Ich schlief in meinen geliehenen Kleidern fast unmittelbar ein. Mein wüster Traum endete abrupt mit einem Donnerschlag, der buchstäblich das ganze Haus erschütterte. Entsetzt fuhr ich hoch, im Schlaf hatte ich das Gefühl gehabt, eine Bombe explodiere im Haus. Abermals ließ der Donner die Wände beben. Das Gewitter war zurückgekommen und tobte jetzt noch fürchterlicher als zuvor. Noch nie hatte ich Blitze in so schneller Aufeinanderfolge zucken sehen, noch nie jeden neuen Donner schon aufbrüllen hören, ehe der vorhergehende Schlag verklang. Das Haus war wie von Lichtbogenflammen erleuchtet. Meine Tür flog auf, und Julietta stürzte herein, die Wolldecke eng um sich gezogen. Sie war hysterisch. »Bitte, nur bis es vorüber ist!« Ganz in der Nähe spaltete ein greller Pfeil den Himmel und züngelte triumphbrüllend nach einem nahen Ziel. Julietta warf sich über das Fußende des Bettes und barg ihr Gesicht in der rauhen Decke. Sie stieß kleine, wimmernde Angstlaute aus. Ich legte ihr tröstend den Arm über den Rücken.

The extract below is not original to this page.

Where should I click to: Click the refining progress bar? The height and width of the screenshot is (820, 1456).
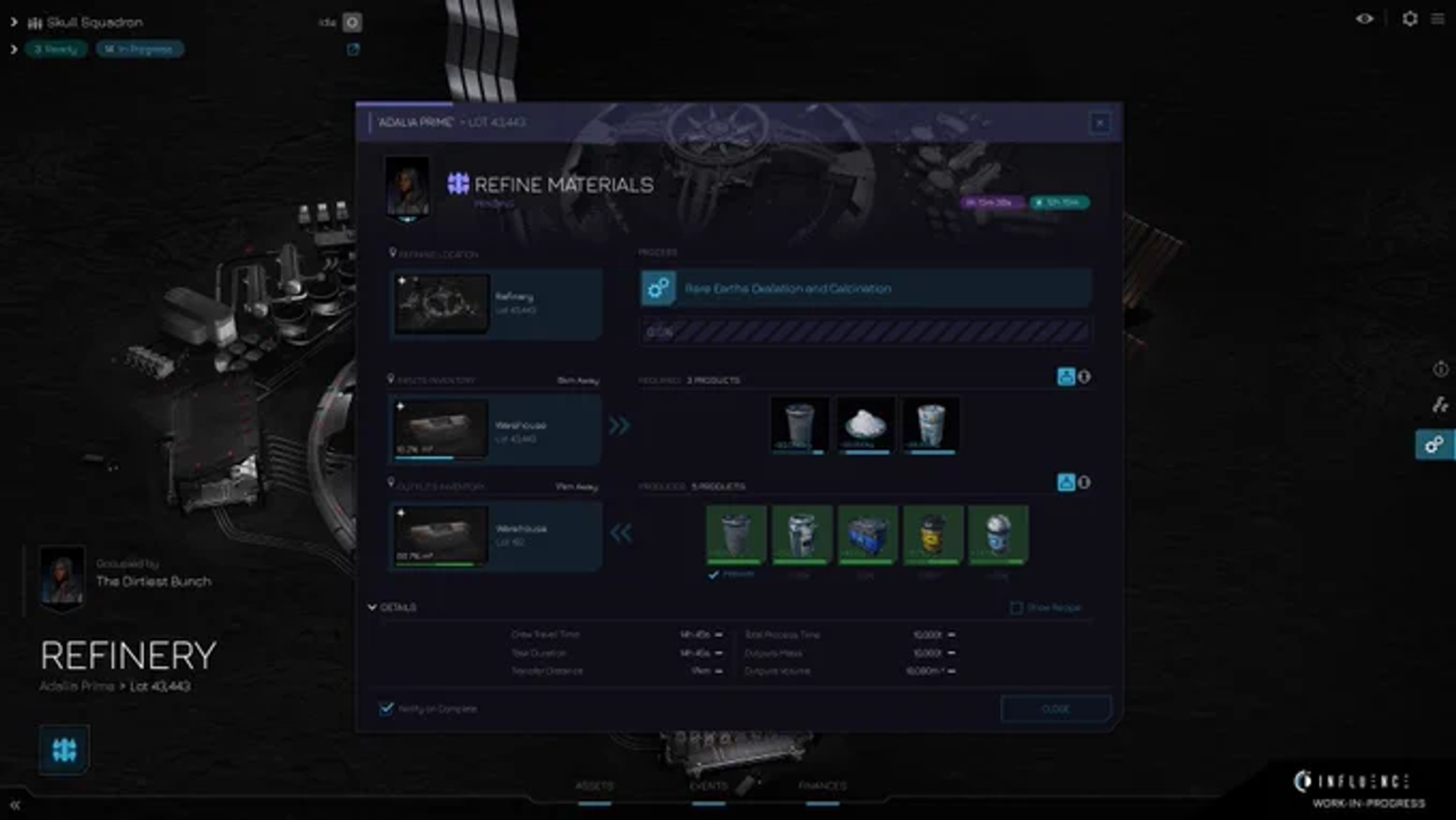coord(865,332)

»Es tut mir so leid, daß ich Sie störe«, sagte sie. »Ich habe so gräßliche Angst vor dem Blitz. Das hier war Mutters Zimmer. Jedesmal wenn wir ein Gewitter hatten, bin ich hierhergerannt.«
»Dann bin ich also ein Mutterersatz, wie? Könnte ich nicht wenigstens ein Vaterersatz sein?« Jetzt schlug der Blitz ganz in der Nähe ein, das scharfe Krachen des gleichzeitigen Donners wurde vom unheimlichen Pfeifen des Einschlags selbst übertönt. Julietta schrie auf und schmiegte sich zitternd an mich. Durch die dicken Falten der Decke spürte ich den weichen Druck ihrer Brust. Sie hatte ihr Gesicht an meiner Kehle geborgen wie ein verängstigter Vogel Strauß. Ihr Körper wärmte und erregte mich, aber es gab weder Panik noch Schweißausbruch. Es gab nichts weiter als ein hübsches, verschrecktes Mädchen, das bei mir Schutz suchte. Und weiter würde es auch nichts geben. Keine Herausforderung. Kein Grund zur Nervosität. Ich hielt sie fest in dem Bewußtsein, daß dieses Festhalten keinerlei Konsequenzen haben würde.
Das Donnergrollen ließ nicht nach, aber ich spürte, wie sich ihre Spannung löste.
Und so schliefen wir ein – jeder für sich wie eine Mumie in Decken gewickelt, ihre Stirn an meiner Brust, mein Gesicht in ihrem Haar.
Als wir am nächsten Morgen erwachten, ließ uns der strahlende Tag das nächtliche Gewitter vergessen. Unsere Kleider waren getrocknet, die Fähre verkehrte wieder, und gegen Mittag waren wir unterwegs nach Carpignano.